Forget gate, $f$. In this component, the LSTM unit decides which information from its previous cell states $c^{\left(t-1\right)}$ should be removed. Hence, the activation value of the forget gate at $t$ is calculated with the following expression:

$$f^{\left(t\right) }=\sigma \left(W_{f } x^{\left(t\right)}+R_{f } y^{\left(t-1\right) }+p_{f }\odot c^{\left(t-1\right) }+b_f\right)$$

(3)

where $W_f$, $R_f$, and $p_f$ are the weights associated with $x^{\left(t\right)}$, $y^{\left(t-1\right)}$, and $c^{\left(t-1\right)}$, respectively, and $b_f$ is the bias of the forget gate.

Given material

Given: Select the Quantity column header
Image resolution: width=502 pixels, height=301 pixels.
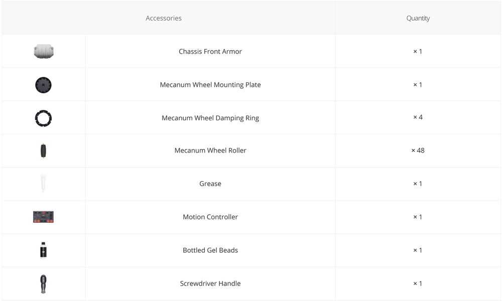Looking at the screenshot, I should point(418,18).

Instruction
Reproduce the passage on the LSTM forget gate from "Forget gate, $f$." up to and including "the forget gate.", substituting "LSTM block" for "LSTM unit".

Response for this exercise
Forget gate, $f$. In this component, the LSTM block decides which information from its previous cell states $c^{\left(t-1\right)}$ should be removed. Hence, the activation value of the forget gate at $t$ is calculated with the following expression:

$$f^{\left(t\right) }=\sigma \left(W_{f } x^{\left(t\right)}+R_{f } y^{\left(t-1\right) }+p_{f }\odot c^{\left(t-1\right) }+b_f\right)$$

(3)

where $W_f$, $R_f$, and $p_f$ are the weights associated with $x^{\left(t\right)}$, $y^{\left(t-1\right)}$, and $c^{\left(t-1\right)}$, respectively, and $b_f$ is the bias of the forget gate.